This weekend marks the closing of this year's playing of the rugby tournament known across the northern hemisphere as the Six Nations championship. In times gone by the championship was known as the 'Five Nations' and consisted of the home nations of the United Kingdom - England, Ireland, Scotland and Wales - plus France (the auld enemy from England's viewpoint or the auld ally from Scotland's). With the arrival of Italy on the rugby-playing scene the tournament opened its doors to its sixth member. Those of us from Wales had a special reason to welcome the Italians, for it is said that the Welsh are 'Italians in the rain'. As if to prove the point, not long ago the Welsh squad boasted a Sidoli, a scion of an ex-patriot Italian family business dedicated to the fine art of making ice cream - Sidoli's are the toast of South Wales to this day.

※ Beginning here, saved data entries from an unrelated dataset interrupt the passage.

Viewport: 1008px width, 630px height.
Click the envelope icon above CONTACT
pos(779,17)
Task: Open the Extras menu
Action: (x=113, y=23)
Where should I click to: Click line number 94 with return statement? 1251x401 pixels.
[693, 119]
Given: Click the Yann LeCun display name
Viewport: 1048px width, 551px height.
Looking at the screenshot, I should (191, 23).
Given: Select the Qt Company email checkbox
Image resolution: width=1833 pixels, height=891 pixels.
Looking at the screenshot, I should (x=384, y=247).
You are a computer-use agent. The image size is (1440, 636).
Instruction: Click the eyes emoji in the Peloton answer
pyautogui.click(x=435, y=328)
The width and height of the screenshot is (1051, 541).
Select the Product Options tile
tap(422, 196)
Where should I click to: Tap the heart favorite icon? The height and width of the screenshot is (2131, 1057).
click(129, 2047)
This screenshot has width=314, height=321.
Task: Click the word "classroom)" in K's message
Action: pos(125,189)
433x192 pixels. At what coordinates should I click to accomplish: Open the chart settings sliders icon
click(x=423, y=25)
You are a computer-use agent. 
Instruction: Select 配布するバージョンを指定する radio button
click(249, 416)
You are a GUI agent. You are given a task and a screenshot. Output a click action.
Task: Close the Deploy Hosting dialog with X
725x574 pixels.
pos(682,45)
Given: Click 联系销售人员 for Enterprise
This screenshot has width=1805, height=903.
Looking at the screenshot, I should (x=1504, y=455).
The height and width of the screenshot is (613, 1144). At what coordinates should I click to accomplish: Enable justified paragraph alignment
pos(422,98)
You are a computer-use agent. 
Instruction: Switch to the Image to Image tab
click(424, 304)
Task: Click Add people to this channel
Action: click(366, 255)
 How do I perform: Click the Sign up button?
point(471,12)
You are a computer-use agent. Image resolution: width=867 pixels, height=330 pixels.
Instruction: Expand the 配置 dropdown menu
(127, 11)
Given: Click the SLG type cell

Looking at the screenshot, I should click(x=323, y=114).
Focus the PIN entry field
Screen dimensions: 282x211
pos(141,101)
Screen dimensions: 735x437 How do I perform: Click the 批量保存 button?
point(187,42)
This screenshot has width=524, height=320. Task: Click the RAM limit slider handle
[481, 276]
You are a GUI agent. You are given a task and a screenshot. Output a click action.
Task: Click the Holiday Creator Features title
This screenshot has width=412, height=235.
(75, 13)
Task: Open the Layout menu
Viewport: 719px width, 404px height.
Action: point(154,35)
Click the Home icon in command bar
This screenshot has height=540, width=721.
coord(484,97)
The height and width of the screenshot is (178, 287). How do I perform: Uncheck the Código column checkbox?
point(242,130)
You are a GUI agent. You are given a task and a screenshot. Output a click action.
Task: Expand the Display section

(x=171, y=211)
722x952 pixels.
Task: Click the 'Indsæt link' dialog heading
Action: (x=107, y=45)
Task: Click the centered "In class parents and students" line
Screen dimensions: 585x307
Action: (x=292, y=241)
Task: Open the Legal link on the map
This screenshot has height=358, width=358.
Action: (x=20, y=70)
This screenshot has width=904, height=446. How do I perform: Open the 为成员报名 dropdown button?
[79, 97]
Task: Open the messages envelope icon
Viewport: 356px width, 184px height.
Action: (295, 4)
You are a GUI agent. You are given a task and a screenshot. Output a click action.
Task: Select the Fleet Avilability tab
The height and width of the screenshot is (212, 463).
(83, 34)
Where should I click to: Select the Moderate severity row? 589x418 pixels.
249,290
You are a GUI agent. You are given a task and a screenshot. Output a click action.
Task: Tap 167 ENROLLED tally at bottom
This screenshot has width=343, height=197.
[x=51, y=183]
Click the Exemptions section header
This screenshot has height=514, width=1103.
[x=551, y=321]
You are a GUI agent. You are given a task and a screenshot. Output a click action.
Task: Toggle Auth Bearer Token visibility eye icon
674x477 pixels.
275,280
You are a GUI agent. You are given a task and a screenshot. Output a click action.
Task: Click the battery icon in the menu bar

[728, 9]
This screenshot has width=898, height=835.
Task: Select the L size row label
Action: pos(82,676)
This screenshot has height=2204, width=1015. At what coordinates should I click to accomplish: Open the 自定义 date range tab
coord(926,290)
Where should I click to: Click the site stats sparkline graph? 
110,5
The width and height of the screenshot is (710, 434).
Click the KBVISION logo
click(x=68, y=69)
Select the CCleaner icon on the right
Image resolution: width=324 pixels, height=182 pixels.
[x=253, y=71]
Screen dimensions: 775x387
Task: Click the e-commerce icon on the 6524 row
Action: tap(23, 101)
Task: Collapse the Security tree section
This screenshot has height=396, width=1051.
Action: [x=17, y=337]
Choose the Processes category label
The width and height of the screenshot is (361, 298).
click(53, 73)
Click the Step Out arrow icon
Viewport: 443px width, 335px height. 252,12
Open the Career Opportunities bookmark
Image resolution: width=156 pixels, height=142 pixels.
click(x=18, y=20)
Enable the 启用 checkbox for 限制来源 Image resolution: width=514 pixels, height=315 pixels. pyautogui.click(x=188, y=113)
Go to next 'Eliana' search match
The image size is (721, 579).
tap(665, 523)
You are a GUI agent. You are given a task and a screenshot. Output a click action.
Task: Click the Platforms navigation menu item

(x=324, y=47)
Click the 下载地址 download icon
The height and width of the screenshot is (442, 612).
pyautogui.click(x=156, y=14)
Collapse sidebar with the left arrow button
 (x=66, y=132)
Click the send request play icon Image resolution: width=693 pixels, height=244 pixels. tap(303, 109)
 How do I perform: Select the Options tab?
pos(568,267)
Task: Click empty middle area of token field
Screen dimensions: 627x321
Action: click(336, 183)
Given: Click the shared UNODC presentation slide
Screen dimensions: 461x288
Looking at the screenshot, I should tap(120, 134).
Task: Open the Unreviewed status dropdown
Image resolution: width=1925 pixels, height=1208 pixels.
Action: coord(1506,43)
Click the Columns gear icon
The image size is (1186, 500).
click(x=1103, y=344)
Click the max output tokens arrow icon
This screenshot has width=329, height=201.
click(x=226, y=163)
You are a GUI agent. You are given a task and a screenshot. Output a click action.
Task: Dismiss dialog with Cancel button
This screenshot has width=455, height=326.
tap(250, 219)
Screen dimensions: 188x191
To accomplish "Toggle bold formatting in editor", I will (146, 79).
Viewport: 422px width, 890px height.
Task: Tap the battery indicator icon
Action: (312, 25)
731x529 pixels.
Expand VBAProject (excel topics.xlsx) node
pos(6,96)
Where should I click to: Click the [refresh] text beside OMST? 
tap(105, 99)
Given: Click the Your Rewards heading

Last weekend's rugby clash between Wales and Ireland brought back memories of a trp to Dublin in support of Wales against Ireland. If I close my eyes and think hard I will conjure up the scene:
It is not immediately apparent that road travel and the European Union are linked until you travel across Ireland by road. The emerald isle is known for its enthusiastic embrace of all things European and not least because of the opportunity to fund all sorts of projects that membership provides, road-building among them. But with an Irish twist, of course. The story has it that each county in the Republic, large or small, had to have the same allocation of money to put into the highway. This in turn meant that once the fund per county ran dry, so did the tarmacadam. Subsequently there are stretches of road in and between counties that rival the art of the French auto-routes at their best which suddenly come to an end, giving way to the worthy but altogether less magisterial efforts of the local authority. The super-highway trail is once more taken up a few miles further along in the next county.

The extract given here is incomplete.